▶ **O que fazer**
Transcreva na íntegra, sem qualquer alteração, o trecho sobre Bolsonaro e o impasse eleitoral.

▶ **Trecho do documento**
_ _ _ _ _ _ _
Na outra frente, Bolsonaro espera tornar mais orgânica sua base de apoio, convencendo-a paulatinamente de que a saída autoritária é não só a melhor, mas a única possível. Foi o que pretendi dizer há um ano, logo após a eleição, aqui mesmo na piauí (“A revolta conservadora”, edição 147, dezembro de 2018): “Como venceu a eleição com muita mobilização, mas sem nenhuma organização, Bolsonaro tem de convencer seu eleitorado mais fiel de que a revolução conservadora apenas começou. Precisa pedir tempo e paciência para desmontar de uma vez por todas o sistema político. Precisa conseguir que as pessoas de sua rede se engajem e se candidatem na eleição de 2020 para preparar uma renovação geral que prometerá completar apenas em 2022. A tática de identificar tudo que não é o seu governo – ou seja, a ‘esquerda’ – com o ‘sistema político’ o impede de utilizar os mecanismos clássicos do mesmo sistema para atingir esse objetivo.”
No mundo todo, não só no Brasil, eleições estão produzindo impasses. O exemplo mais recente é o da Espanha, um país de regime parlamentarista que realizou quatro eleições nos últimos quatro anos. Por toda a parte, as forças políticas adotaram posições meramente defensivas. Empenham-se em manter as bases eleitorais que têm, sem qualquer pretensão de ampliação ou de solapamento das bases de adversários.
Mas, apesar do travamento e do impasse, o Brasil não é a Espanha. É um país governado por um presidente de extrema direita que sinaliza o tempo todo sua intenção de instaurar um governo autoritário na primeira oportunidade. O atual presidente tem clareza de que propostas autoritárias têm tanto mais chance de vingar quando se apresentam em situações de travamento e de impasse como a nossa.
_ _ _ _ _ _ _
▶ **Dados armazenados**

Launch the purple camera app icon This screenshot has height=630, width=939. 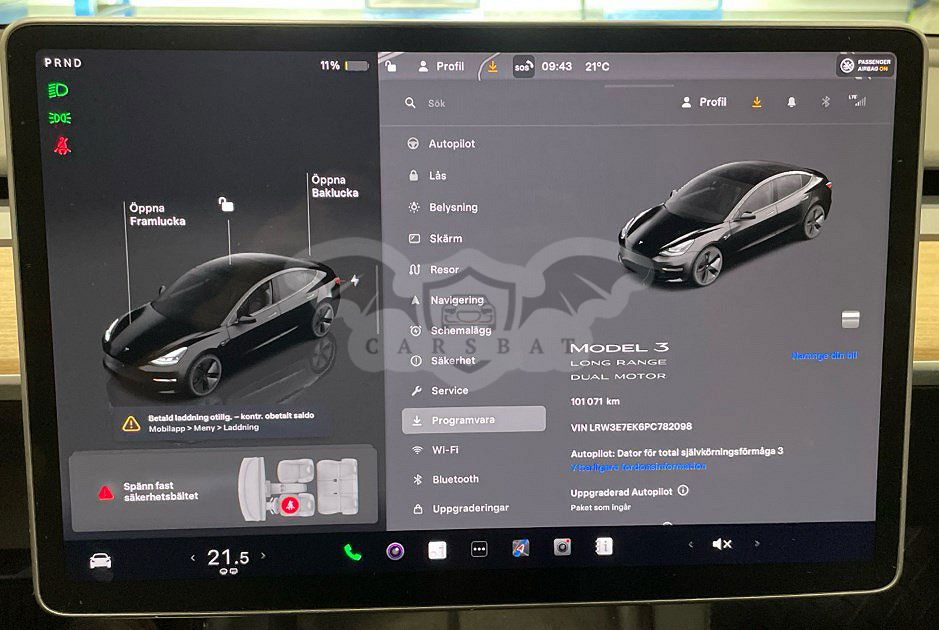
_ _ _ _ _ _ _
▶ **Resolução do exercício**
Na outra frente, Bolsonaro espera tornar mais orgânica sua base de apoio, convencendo-a paulatinamente de que a saída autoritária é não só a melhor, mas a única possível. Foi o que pretendi dizer há um ano, logo após a eleição, aqui mesmo na piauí (“A revolta conservadora”, edição 147, dezembro de 2018): “Como venceu a eleição com muita mobilização, mas sem nenhuma organização, Bolsonaro tem de convencer seu eleitorado mais fiel de que a revolução conservadora apenas começou. Precisa pedir tempo e paciência para desmontar de uma vez por todas o sistema político. Precisa conseguir que as pessoas de sua rede se engajem e se candidatem na eleição de 2020 para preparar uma renovação geral que prometerá completar apenas em 2022. A tática de identificar tudo que não é o seu governo – ou seja, a ‘esquerda’ – com o ‘sistema político’ o impede de utilizar os mecanismos clássicos do mesmo sistema para atingir esse objetivo.”
No mundo todo, não só no Brasil, eleições estão produzindo impasses. O exemplo mais recente é o da Espanha, um país de regime parlamentarista que realizou quatro eleições nos últimos quatro anos. Por toda a parte, as forças políticas adotaram posições meramente defensivas. Empenham-se em manter as bases eleitorais que têm, sem qualquer pretensão de ampliação ou de solapamento das bases de adversários.
Mas, apesar do travamento e do impasse, o Brasil não é a Espanha. É um país governado por um presidente de extrema direita que sinaliza o tempo todo sua intenção de instaurar um governo autoritário na primeira oportunidade. O atual presidente tem clareza de que propostas autoritárias têm tanto mais chance de vingar quando se apresentam em situações de travamento e de impasse como a nossa.